На горизонте вертятся крылья ветряной мельницы. В маленьких вокзалах, которые мы проезжаем, чепцы бретонок, первые белоснежные чепцы цветут, как ромашки… Я зажмуриваюсь от желтизны, попав в великолепное царство дрока и утёсника! Золото, медь и алый цвет рапса воспламеняют неплодородные ланды, заливая их немыслимо ярким светом. Я прижимаюсь щекой и ладонями к стеклу вагонного окна и удивляюсь тому, что оно не тёплое. Мы едем словно по горящей земле – вёрсты и вёрсты цветущего утёсника, печальное богатство, от которого отворачиваются даже козы, где бабочки, отяжелевшие от густого аромата полусозревших персиков и перцев, кружатся на одном месте, будто у них поранены крылья…

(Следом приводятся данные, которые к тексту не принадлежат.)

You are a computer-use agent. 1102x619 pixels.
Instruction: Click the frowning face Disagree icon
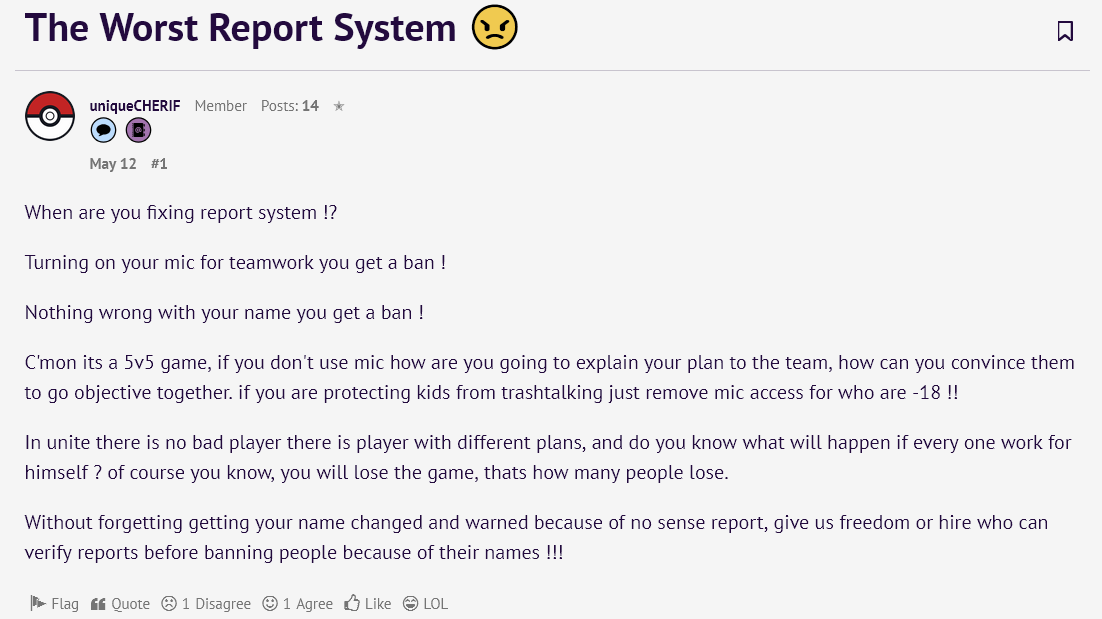(169, 603)
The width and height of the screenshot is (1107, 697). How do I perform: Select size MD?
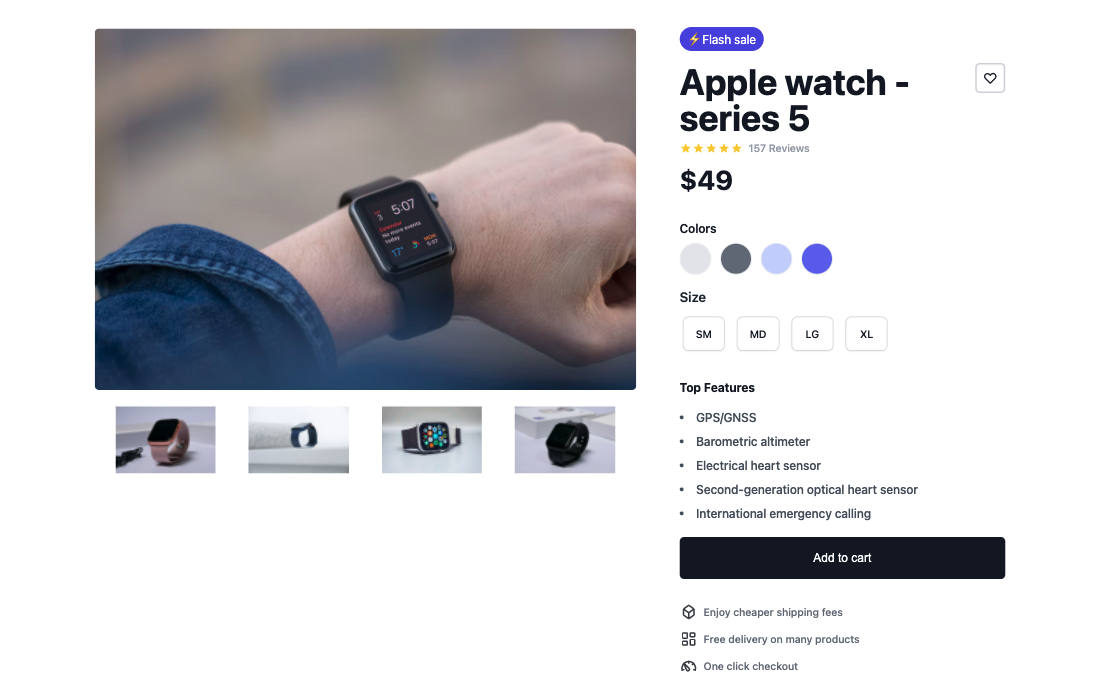pos(758,334)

В Каннах, за два дня до возвращения, я получила письмо от Макса – всего одна строчка без подписи: «Моя Рене, Вы меня больше не любите?»
И всё. Я не предполагала, что возможно такое смирение и такой вопрос, который опрокидывает все мои литературные построения. Что же такое я ему написала в последний раз?..
Это не имеет значения. Если он меня любит, то тревожное предупреждение он получил не из моих писем. Если он меня любит, ему ведомы таинственные предчувствия, будто почти невесомый, но зловредный пальчик касается твоего сердца. Эти мгновенные прозрения, когда ты замираешь, вдруг не завершив жеста или резко прервав смех: он знает, что предательство, уход, ложь, невзирая на расстояния, непременно достигают тебя, он знает всю ошеломляющую грубость и точность Предчувствия!
Мой бедный, бедный друг, которого я хотела любить! Ты бы мог умереть или обмануть меня, а я бы об этом ничего не знала. Я, которую прежде самая тайная, самая скрытая измена телепатически ранила…
«Моя Рене, Вы меня больше не любите?..» Я не разразилась горячими слезами, но набросала на листке бумаги более или менее успокаивающую телеграмму:
«Послезавтра в пять часов буду дома. С нежностью».
Вдруг я начинаю ревновать этого страдающего человека. Я много раз перечитываю его жалобную фразу, и я обращаюсь к его письму, будто это он сам с жёстко очерченным ртом и насупленными бровями стоит рядом со мной:
«Ты любишь, ты страдаешь и жалуешься. Ты теперь похож на меня, такую, какой я была в двадцать лет. Я бросаю тебя, и благодаря мне ты, быть может, обретёшь то, чего тебе не хватает. Ты уже начинаешь видеть сквозь стены: неужто тебя это не удивляет, тебя, мой крупный самец? Взвинченные нервы, обжигающее безвинное страдание, надежда, живучая и всякий раз вновь и вновь зеленеющая, словно скошенный луг, – всё это было моим уделом, но теперь это станет твоим. Я не могу этого у тебя отобрать, но я сержусь на тебя…»
Письмо от Макса и ещё несколько писем. Вот и Бландина сама написала: «Мадам, господин Максим принёс назад Фосетту. У неё ещё один новый ошейник. Господин Максим спрашивал про мадам, вид у него невесёлый, ясно, что он заждался мадам…»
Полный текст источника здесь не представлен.